Neodymium magnets are an important component in making more powerful electric motors for vehicles and wind turbines. It is anticipated that more magnets will become available as these products are discarded and recycled in the future. Currently, recycling of steel and copper is very well established, but recycling of permanent magnets out of these new and more efficient motors is very limited. China has a ban on importing permanent magnet scraps and thus Innord’s ISR technology provides a clean and alternative solution for the growing supply of permanent magnet scraps.

“It is important to plan ahead, and we are glad that vehicle manufacturers are looking at ways of recycling permanent magnets. We see a significant increase in sales of electric vehicles and in installation of wind turbines world wide, two major consumers of permanent magnets. We already see supply becoming available from these applications and with only more becoming available every year. China is clearly ahead of the curve and has been recycling these scrap magnets for many years already by using their existing solvent extraction facilities. The ISR technology should fit in perfectly to help this growing problem of recycling permanent magnets outside of China.” commented Kiril Mugerman, President and CEO of GéoMégA and Innord.

About GéoMégA (www.geomega.ca)
GéoMégA is a mineral exploration and evaluation company focused on the discovery and sustainable development of economic deposits of metals in Québec. GéoMégA is committed to meeting the Canadian mining industry standards and distinguishing itself with innovative engineering, stakeholders’ engagement and dedication to local transformation benefits. GéoMégA holds over 17.8M shares and over 20% of Kintavar Exploration Inc. who is advancing the Mitchi stratiform copper project in Quebec.

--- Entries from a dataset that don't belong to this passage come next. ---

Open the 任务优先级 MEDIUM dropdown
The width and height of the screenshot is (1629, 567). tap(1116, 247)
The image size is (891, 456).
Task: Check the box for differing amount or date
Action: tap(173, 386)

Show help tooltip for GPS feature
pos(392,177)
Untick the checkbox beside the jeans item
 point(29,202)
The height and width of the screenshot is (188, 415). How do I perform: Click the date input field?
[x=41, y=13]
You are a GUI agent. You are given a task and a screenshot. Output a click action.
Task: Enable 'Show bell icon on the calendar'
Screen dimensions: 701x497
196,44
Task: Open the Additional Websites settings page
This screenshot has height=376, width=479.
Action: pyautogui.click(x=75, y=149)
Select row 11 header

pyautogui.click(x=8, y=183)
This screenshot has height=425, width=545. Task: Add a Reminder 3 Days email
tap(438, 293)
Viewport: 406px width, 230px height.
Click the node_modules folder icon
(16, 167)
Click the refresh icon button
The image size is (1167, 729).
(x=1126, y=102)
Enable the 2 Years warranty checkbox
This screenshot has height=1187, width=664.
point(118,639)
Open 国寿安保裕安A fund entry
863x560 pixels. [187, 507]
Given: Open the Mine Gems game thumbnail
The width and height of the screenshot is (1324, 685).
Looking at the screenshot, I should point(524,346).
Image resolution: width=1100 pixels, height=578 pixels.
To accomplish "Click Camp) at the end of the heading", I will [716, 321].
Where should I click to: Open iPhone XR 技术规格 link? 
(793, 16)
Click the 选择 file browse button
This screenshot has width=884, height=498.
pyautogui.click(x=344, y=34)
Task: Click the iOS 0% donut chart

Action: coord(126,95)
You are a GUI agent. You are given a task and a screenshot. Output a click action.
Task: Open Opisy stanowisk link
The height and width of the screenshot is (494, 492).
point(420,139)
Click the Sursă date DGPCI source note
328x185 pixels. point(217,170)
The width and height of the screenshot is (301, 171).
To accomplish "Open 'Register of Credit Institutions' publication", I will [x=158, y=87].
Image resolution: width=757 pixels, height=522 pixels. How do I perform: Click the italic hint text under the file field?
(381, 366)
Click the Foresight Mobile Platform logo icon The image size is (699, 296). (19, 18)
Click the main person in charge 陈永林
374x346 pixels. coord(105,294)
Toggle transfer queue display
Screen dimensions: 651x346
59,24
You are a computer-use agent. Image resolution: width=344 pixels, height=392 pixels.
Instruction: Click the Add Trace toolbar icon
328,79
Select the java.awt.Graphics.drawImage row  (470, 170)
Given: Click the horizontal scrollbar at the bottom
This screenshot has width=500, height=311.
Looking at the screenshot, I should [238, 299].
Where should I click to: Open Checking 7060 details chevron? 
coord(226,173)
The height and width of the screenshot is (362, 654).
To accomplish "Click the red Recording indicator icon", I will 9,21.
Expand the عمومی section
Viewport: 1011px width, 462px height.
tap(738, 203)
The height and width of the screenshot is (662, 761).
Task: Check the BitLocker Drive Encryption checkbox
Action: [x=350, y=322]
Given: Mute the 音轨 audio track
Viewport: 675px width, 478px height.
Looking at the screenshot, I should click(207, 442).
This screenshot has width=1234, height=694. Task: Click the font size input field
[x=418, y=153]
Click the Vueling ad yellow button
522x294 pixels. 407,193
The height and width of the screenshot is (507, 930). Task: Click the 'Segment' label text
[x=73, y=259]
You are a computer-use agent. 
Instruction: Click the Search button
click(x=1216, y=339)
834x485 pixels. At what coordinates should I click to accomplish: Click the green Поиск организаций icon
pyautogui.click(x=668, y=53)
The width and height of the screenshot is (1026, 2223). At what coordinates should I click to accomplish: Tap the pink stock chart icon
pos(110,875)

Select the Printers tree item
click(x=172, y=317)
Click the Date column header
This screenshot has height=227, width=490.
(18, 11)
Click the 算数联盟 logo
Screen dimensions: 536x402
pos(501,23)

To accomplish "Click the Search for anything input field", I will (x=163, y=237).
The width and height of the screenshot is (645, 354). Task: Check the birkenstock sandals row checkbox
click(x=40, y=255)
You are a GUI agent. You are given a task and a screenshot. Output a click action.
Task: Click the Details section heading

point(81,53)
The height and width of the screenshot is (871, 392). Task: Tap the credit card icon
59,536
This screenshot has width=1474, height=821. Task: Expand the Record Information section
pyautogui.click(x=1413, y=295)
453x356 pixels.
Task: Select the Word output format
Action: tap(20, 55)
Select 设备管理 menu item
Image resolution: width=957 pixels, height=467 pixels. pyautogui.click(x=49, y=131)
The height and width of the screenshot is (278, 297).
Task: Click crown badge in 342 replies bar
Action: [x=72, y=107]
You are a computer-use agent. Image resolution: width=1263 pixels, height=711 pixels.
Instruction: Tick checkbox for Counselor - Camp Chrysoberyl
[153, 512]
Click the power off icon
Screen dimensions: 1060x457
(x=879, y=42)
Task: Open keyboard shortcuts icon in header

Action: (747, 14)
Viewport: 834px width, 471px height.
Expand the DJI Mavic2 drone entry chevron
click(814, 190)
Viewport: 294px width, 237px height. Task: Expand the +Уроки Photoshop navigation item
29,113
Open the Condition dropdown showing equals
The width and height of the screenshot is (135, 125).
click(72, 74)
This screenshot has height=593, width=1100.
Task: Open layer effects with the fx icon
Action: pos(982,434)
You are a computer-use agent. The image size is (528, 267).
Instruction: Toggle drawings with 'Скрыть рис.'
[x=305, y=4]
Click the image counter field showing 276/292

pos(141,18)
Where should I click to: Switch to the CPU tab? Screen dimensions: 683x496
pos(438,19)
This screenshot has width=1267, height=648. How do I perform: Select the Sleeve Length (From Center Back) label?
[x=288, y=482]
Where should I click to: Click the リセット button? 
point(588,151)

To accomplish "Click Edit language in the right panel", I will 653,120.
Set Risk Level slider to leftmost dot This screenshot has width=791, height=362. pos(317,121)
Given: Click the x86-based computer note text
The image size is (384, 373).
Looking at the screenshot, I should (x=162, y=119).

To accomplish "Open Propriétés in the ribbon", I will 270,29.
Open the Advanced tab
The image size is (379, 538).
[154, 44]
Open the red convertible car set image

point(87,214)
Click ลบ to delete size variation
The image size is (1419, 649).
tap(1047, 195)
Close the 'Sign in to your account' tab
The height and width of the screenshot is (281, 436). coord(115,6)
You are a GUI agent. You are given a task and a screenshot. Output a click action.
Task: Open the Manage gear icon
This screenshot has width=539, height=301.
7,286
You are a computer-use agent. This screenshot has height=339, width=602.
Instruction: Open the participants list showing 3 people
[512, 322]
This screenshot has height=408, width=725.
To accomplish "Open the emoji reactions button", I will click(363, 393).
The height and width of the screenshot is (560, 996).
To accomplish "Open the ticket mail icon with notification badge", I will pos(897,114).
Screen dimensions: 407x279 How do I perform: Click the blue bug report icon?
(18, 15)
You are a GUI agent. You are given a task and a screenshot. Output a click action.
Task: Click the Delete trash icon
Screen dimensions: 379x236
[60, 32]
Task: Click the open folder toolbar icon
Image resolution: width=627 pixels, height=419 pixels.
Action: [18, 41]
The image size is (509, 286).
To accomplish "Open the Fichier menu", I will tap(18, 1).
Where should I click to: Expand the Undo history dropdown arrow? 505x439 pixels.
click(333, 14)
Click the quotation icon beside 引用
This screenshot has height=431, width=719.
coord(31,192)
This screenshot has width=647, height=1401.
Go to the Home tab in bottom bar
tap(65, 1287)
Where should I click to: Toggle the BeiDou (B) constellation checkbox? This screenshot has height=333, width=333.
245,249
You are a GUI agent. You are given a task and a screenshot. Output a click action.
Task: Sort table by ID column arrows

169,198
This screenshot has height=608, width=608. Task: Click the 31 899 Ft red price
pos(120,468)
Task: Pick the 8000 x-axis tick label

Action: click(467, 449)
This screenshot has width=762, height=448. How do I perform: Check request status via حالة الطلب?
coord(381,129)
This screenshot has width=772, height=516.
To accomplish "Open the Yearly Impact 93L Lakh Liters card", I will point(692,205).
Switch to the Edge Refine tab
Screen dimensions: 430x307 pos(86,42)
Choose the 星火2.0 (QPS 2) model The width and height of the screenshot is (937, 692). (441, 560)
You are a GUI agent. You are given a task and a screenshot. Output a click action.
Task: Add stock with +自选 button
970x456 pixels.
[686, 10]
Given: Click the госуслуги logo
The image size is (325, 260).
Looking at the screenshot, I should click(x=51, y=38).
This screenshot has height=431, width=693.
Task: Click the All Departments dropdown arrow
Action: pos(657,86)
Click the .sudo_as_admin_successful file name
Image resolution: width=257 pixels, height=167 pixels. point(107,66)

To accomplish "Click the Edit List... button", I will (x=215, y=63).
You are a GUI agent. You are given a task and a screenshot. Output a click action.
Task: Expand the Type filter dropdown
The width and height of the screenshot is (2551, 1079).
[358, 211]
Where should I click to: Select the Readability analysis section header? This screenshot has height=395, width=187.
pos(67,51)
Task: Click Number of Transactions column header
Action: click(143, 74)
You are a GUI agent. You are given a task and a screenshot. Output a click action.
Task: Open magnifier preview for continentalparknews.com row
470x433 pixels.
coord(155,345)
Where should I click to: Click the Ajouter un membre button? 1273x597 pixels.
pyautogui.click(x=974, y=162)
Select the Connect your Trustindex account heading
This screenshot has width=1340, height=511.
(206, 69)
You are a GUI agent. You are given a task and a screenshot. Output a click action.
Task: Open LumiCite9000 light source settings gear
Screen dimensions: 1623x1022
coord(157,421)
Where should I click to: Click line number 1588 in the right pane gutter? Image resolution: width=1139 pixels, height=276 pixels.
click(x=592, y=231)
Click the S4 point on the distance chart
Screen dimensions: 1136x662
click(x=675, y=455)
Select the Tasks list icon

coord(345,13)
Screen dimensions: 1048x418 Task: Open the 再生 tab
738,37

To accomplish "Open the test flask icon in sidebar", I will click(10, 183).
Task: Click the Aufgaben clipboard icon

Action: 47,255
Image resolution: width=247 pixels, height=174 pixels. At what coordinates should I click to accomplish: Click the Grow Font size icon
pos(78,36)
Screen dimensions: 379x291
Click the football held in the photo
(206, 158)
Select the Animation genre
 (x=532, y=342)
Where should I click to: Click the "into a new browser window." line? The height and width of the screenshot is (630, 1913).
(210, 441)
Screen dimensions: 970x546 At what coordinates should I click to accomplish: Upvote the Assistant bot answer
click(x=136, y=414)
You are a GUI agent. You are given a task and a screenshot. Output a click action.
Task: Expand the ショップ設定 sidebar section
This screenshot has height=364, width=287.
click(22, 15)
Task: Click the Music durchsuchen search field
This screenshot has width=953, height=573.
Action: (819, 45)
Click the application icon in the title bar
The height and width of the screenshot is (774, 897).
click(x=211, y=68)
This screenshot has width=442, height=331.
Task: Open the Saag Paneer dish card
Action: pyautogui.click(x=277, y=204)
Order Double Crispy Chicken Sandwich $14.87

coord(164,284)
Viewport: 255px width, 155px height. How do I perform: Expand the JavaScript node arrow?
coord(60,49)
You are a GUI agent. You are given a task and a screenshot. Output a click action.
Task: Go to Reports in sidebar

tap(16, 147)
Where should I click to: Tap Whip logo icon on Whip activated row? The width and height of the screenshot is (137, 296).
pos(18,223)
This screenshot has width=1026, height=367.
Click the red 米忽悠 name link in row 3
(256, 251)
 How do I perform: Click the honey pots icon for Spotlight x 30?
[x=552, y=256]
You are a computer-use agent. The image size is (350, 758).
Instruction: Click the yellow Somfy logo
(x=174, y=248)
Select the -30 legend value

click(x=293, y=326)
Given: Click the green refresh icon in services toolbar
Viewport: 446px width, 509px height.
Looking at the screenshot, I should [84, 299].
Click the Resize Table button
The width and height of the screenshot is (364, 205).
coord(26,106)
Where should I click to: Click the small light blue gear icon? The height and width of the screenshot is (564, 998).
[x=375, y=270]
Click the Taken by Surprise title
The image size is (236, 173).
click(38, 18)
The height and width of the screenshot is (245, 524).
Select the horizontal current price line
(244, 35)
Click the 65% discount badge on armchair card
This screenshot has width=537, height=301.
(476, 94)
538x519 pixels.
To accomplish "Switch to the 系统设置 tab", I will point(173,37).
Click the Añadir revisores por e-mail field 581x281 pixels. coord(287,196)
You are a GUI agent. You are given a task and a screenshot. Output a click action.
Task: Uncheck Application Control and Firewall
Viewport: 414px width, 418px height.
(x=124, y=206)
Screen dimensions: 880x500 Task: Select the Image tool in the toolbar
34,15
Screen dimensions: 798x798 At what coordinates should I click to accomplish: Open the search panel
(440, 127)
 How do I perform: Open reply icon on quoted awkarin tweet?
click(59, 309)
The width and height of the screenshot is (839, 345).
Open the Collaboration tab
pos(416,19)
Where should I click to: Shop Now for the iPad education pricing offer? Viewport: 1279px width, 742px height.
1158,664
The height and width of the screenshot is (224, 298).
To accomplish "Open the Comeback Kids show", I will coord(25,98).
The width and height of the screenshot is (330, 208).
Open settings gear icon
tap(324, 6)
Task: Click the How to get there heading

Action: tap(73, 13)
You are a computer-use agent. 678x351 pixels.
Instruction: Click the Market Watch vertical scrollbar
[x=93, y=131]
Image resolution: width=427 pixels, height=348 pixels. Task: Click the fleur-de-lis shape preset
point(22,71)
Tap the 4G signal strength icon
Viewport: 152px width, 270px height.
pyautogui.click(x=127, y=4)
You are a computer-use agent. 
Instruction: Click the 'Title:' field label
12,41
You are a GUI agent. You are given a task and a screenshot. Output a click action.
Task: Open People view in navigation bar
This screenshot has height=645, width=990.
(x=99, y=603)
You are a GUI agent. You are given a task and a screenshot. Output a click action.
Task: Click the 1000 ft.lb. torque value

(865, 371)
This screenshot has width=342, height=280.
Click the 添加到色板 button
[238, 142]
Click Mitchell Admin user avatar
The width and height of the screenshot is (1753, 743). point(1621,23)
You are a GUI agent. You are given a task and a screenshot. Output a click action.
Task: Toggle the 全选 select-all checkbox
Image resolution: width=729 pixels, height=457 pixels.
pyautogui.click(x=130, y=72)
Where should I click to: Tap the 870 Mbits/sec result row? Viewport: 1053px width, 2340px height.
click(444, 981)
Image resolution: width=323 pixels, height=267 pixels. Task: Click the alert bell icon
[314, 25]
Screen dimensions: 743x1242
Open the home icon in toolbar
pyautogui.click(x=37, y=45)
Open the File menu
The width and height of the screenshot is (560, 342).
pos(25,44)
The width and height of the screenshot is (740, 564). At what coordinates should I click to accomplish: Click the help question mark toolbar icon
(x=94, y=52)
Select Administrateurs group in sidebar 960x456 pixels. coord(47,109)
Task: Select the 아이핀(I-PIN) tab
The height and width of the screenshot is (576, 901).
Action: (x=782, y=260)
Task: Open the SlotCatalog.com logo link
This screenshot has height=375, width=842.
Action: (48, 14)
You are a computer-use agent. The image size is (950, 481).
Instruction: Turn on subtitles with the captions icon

For further information, please contact:

Kiril Mugerman
President and CEO
GéoMégA
450-641-5119 ext.5653
kmugerman@geomega.ca

Cautions Regarding Forward-Looking Statements
Neither TSX Venture Exchange nor its Regulation Services Provider (as that term is defined in the policies of TSX Venture Exchange) accepts responsibility for the adequacy or accuracy of this release.
This news release contains statements that may constitute “forward-looking information” or “forward-looking statements” within the meaning of applicable Canadian securities legislation. Forward-looking information and statements may include, among others, statements regarding future plans, costs, objectives or performance of the Corporation, or the assumptions underlying any of the foregoing. In this news release, words such as “may”, “would”, “could”, “will”, “likely”, “believe”, “expect”, “anticipate”, “intend”, “plan”, “estimate” “target” and similar words and the negative form thereof are used to identify forward-looking statements. Forward-looking statements should not be read as guarantees of future performance or results, and will not necessarily be accurate indications of whether, or the times at or by which, such future performance will be achieved. No assurance can be given that any events anticipated by the forward-looking information will transpire or occur, including as regards the commercialization of any of the technology referred to above, or if any of them do so, what benefits the Corporation will derive. Forward-looking statements and information are based on information available at the time and/or management’s good-faith belief with respect to future events and are subject to known or unknown risks, uncertainties, assumptions and other unpredictable factors, many of which are beyond the Corporation’s control. These risks, uncertainties and assumptions include, but are not limited to, those described under “Risk Factors” in the Corporation’s annual management’s discussion and analysis for the fiscal year ended May 31, 2017, which is available on SEDAR at www.sedar.com; they could cause actual events or results to differ materially from those projected in any forward-looking statements. The Corporation does not intend, nor does the Corporation undertake any obligation, to update or revise any forward-looking information or statements contained in this news release to reflect subsequent information, events or circumstances or otherwise, except if required by applicable laws.